Incline Village Begins
George Whittell seized an opportunity to purchase the land that later became Incline Village in 1935 from the lumber companies. This extensive landholding included 40,000 acres of land on the Nevada side of Lake Tahoe and 27 miles of shoreline. It began at the California Nevada border and extended all the way to Zephyr Cove on the South shore of the lake.
On his property on the north end of the lake in Washoe County, George Whittell frequently sold parcels of land to private owners for commercial and residential development. These transactions included sales of parcels from only a fraction of an acre to nine thousand acres. The culmination of this activity was the sale of a parcel for the construction of a new town at Incline Village.

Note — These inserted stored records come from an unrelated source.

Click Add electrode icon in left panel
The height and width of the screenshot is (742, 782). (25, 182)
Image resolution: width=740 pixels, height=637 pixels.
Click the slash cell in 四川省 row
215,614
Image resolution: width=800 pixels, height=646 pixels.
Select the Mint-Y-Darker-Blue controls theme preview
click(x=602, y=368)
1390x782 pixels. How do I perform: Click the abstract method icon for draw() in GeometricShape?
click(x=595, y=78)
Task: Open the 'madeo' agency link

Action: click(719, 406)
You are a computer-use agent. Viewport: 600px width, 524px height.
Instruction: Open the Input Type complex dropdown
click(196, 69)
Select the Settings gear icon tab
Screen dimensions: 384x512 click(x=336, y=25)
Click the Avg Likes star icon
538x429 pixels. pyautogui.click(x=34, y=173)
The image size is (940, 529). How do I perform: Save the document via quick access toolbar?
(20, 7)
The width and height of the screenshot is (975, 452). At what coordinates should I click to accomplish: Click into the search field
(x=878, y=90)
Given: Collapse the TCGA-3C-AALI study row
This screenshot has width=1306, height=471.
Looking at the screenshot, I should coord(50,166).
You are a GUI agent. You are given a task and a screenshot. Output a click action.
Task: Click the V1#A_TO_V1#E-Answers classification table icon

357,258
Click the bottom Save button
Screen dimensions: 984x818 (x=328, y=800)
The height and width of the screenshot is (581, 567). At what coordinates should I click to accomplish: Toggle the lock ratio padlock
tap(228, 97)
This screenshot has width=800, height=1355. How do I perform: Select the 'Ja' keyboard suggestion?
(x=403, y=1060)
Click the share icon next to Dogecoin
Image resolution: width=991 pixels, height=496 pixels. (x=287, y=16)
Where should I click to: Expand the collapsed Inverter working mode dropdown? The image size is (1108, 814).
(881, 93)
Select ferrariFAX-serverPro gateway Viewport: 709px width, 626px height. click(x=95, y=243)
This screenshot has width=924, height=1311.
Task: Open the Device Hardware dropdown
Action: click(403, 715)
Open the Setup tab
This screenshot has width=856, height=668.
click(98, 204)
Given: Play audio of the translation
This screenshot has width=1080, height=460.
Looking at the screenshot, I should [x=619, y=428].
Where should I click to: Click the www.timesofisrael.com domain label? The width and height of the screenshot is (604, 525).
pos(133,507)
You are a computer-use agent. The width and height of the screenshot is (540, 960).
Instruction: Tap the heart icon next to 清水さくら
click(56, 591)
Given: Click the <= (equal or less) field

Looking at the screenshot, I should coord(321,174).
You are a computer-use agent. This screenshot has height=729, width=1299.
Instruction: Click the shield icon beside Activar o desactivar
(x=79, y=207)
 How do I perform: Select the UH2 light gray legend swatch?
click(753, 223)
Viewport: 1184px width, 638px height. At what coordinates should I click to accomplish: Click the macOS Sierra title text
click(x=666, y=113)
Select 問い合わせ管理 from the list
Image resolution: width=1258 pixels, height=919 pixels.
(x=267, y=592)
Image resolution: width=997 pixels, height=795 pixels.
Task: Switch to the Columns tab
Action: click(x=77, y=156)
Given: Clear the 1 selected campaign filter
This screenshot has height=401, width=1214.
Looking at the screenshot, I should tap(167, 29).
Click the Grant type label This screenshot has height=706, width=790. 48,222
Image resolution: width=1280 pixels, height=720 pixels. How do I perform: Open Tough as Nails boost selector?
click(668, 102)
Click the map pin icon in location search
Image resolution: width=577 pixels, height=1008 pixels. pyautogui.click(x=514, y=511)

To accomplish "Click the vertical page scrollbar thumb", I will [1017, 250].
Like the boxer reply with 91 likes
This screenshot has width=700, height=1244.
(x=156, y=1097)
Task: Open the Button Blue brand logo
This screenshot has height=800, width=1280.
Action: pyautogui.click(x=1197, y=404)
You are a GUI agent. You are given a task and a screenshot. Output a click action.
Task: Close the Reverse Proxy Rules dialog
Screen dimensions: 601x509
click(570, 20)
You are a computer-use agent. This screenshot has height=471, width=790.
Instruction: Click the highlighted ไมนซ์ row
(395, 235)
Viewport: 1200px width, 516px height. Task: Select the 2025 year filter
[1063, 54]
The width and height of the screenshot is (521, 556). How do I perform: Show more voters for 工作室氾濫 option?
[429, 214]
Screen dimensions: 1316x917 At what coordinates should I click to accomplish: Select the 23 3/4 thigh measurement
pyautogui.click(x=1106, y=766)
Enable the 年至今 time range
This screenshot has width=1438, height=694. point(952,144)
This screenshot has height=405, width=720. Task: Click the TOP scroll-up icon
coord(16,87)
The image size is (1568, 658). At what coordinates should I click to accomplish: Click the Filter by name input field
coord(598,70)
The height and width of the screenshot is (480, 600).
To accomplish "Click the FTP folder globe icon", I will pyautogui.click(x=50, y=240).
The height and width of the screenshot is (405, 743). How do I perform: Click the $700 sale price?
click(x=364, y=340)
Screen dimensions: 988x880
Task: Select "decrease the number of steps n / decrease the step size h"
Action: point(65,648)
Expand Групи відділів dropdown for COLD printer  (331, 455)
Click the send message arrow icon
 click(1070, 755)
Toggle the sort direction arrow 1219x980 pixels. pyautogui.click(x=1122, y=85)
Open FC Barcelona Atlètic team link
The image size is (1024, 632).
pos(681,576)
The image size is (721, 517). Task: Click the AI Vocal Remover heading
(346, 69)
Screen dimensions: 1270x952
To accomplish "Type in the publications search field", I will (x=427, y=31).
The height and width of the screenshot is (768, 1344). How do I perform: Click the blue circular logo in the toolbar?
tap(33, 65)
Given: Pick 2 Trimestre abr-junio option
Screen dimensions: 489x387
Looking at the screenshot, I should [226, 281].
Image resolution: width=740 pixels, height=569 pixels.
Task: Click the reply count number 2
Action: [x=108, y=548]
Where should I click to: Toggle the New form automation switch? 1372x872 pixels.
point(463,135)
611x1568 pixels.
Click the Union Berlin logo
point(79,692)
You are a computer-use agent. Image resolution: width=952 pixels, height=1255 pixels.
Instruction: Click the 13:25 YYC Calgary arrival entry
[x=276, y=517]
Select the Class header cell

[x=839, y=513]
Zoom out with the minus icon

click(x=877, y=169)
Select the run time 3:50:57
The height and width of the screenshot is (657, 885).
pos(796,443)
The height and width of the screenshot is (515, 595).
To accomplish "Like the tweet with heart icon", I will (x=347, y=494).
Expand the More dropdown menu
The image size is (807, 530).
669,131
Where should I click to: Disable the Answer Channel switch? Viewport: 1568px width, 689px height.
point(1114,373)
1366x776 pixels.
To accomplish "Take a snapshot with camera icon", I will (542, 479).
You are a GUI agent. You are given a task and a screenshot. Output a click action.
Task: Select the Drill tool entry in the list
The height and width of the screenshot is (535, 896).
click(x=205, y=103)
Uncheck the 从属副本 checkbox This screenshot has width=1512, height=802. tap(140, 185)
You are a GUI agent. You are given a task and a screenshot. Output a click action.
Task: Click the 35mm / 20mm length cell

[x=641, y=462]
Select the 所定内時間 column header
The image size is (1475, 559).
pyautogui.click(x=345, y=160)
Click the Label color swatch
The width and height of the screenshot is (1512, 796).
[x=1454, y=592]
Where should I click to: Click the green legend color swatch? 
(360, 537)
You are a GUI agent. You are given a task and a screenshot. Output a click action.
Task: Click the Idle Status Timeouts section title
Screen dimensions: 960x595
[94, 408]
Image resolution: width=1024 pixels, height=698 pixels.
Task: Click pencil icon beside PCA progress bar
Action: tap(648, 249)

Beginning in 1938, Whittell began selling small parcels of property along the northern shoreline of the lake. Continuing until 1959, Whittell made over sixty transactions selling lakefront lots along the former route of Highway 28, the current route of Lakeshore Boulevard. Most of the buyers were individuals who built lakeside homes, but a few corporations were among the buyers and had lots located between the residential lots.
In response to the growing trend of large-scale commercial and residential development in the basin starting in the mid-1950’s, George Whittell sold nine thousand acres for $5 million to an investment company in 1959. This group of investors from Oklahoma, Kansas, and Hawaii sold the land to the Crystal Bay Development Company the next year for a 500 percent profit. The land was developed as the new town of Incline Village, located near the Incline tramline that had operated in the area during the Bonanza-mining days of the Comstock Lode.
In 1960, the developers subdivided the parcel into 1700 lots. By 1968, over three thousand homes had been built in Incline Village. The Incline Village sale, more than any other transaction made by Whittell, directly contributed to the development boom that occurred at the lake after 1955.